La bibliothèque centrale de l’Université Cheikh Anta Diop de Dakar (UCAD) célèbre cette année ses 60 ans d’existence. Fondée en 1965 sous l’impulsion du président Léopold Sédar Senghor, cette institution emblématique s’apprête à vivre un mois de festivités placé sous le signe de la mémoire, du savoir et de l’innovation. L’annonce a été faite par Mame Samba Ba, président du comité d’organisation, lors de l’émission « Soir d’infos » du 19 novembre 2025 sur TFM.
Véritable pilier académique, la bibliothèque s’est imposée au fil des décennies comme l’un des espaces documentaires les plus importants du continent. Elle abrite aujourd’hui des manuscrits rares et un patrimoine de plusieurs siècles, faisant d’elle le « cœur battant » de l’UCAD. « Chaque jour, entre 5 000 et 6 000 étudiants y accèdent. La bibliothèque demeure un acteur central de la production de savoir, en phase avec les évolutions technologiques et l’essor de l’intelligence artificielle », souligne Mame Samba Ba.

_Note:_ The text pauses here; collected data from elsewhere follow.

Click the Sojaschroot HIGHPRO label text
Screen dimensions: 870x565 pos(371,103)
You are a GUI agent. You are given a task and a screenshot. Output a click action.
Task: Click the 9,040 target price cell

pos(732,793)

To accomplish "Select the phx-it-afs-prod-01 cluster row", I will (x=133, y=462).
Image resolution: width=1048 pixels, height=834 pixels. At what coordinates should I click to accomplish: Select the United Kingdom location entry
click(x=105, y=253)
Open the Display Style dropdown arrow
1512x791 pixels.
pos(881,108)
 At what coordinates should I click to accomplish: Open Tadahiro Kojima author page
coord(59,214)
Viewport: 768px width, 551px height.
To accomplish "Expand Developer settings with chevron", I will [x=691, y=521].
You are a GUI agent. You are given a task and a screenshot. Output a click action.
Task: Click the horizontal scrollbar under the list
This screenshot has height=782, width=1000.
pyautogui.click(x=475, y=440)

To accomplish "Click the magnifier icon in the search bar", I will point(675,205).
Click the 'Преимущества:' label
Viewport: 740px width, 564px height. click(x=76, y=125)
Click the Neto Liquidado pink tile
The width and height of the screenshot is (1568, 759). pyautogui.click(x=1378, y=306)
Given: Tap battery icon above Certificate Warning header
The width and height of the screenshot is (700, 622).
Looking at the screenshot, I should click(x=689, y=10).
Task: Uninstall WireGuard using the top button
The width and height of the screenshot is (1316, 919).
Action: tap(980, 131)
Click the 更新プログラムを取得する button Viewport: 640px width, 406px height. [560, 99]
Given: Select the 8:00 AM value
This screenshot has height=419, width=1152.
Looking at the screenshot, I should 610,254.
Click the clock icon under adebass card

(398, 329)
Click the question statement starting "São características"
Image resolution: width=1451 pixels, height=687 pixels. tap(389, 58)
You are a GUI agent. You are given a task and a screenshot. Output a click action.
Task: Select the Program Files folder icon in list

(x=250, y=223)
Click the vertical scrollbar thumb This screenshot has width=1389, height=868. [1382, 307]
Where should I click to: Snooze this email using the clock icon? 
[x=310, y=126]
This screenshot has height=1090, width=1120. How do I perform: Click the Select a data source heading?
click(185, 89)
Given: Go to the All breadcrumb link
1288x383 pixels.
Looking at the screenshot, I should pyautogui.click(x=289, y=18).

Pour commémorer ce jubilé, un riche programme a été élaboré : un colloque international prévu du 15 au 17 avril 2026, des expositions photographiques retraçant les grandes étapes de l’institution, des journées portes ouvertes, une randonnée, des consultations médicales gratuites, ainsi que des concours de dictée. Un hommage particulier sera également rendu aux anciens responsables, notamment à la seule femme ayant dirigé la bibliothèque.
L’équipe actuelle invite les anciens étudiants, les alumni et les partenaires universitaires à prendre part à cet anniversaire dédié à la valorisation de ce « joyau du patrimoine documentaire africain et sénégalais ». En 2024, la bibliothèque a enregistré plus de 1,3 million d’entrées, preuve de son dynamisme et de son rôle incontournable au sein du campus.
À l’heure du numérique et de l’intelligence artificielle, la bibliothèque centrale ambitionne de renforcer son statut de phare du savoir. « Notre objectif est de faire de Dakar un pôle d’intelligence collective capable d’intégrer les nouveaux outils technologiques au service de la recherche et de la formation », affirme Mame Samba Ba.